_Task requirements_.
Write the entries below again, precisely as they appear.

------------------------------------

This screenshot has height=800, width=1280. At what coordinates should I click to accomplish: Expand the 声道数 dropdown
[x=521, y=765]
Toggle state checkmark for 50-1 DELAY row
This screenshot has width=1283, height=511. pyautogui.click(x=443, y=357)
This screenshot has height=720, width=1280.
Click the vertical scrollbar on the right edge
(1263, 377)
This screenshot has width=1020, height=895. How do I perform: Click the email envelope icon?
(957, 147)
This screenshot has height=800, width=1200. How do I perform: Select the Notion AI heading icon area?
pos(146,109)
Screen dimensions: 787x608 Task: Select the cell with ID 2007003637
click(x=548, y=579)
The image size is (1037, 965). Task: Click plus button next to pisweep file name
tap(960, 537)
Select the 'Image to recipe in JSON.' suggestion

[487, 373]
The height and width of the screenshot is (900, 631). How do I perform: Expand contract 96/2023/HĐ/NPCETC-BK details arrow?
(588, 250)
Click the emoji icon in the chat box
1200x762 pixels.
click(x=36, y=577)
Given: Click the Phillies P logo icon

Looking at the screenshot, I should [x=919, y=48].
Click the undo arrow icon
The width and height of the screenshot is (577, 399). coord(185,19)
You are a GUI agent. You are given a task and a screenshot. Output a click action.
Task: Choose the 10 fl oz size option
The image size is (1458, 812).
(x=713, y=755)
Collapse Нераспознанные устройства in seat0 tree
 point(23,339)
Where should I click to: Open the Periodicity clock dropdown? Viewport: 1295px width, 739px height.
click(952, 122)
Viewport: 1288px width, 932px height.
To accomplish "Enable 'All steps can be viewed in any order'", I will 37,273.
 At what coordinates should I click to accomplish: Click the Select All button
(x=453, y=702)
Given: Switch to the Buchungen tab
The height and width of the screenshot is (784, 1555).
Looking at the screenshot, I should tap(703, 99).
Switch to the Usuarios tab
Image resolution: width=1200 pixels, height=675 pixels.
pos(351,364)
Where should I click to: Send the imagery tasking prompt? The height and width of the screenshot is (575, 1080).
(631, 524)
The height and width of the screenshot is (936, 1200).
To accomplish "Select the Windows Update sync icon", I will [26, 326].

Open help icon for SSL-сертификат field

------------------------------------

_Task response_.
This screenshot has height=800, width=1280. At what coordinates should I click to accomplish: Expand the 声道数 dropdown
[x=521, y=765]
Toggle state checkmark for 50-1 DELAY row
This screenshot has width=1283, height=511. pyautogui.click(x=443, y=357)
This screenshot has height=720, width=1280.
Click the vertical scrollbar on the right edge
(1263, 377)
This screenshot has width=1020, height=895. How do I perform: Click the email envelope icon?
(957, 147)
This screenshot has height=800, width=1200. How do I perform: Select the Notion AI heading icon area?
pos(146,109)
Screen dimensions: 787x608 Task: Select the cell with ID 2007003637
click(x=548, y=579)
The image size is (1037, 965). Task: Click plus button next to pisweep file name
tap(960, 537)
Select the 'Image to recipe in JSON.' suggestion

[487, 373]
The height and width of the screenshot is (900, 631). How do I perform: Expand contract 96/2023/HĐ/NPCETC-BK details arrow?
(588, 250)
Click the emoji icon in the chat box
1200x762 pixels.
click(x=36, y=577)
Given: Click the Phillies P logo icon

Looking at the screenshot, I should [x=919, y=48].
Click the undo arrow icon
The width and height of the screenshot is (577, 399). coord(185,19)
You are a GUI agent. You are given a task and a screenshot. Output a click action.
Task: Choose the 10 fl oz size option
The image size is (1458, 812).
(x=713, y=755)
Collapse Нераспознанные устройства in seat0 tree
 point(23,339)
Where should I click to: Open the Periodicity clock dropdown? Viewport: 1295px width, 739px height.
click(952, 122)
Viewport: 1288px width, 932px height.
To accomplish "Enable 'All steps can be viewed in any order'", I will 37,273.
 At what coordinates should I click to accomplish: Click the Select All button
(x=453, y=702)
Given: Switch to the Buchungen tab
The height and width of the screenshot is (784, 1555).
Looking at the screenshot, I should tap(703, 99).
Switch to the Usuarios tab
Image resolution: width=1200 pixels, height=675 pixels.
pos(351,364)
Where should I click to: Send the imagery tasking prompt? The height and width of the screenshot is (575, 1080).
(631, 524)
The height and width of the screenshot is (936, 1200).
To accomplish "Select the Windows Update sync icon", I will [26, 326].

Open help icon for SSL-сертификат field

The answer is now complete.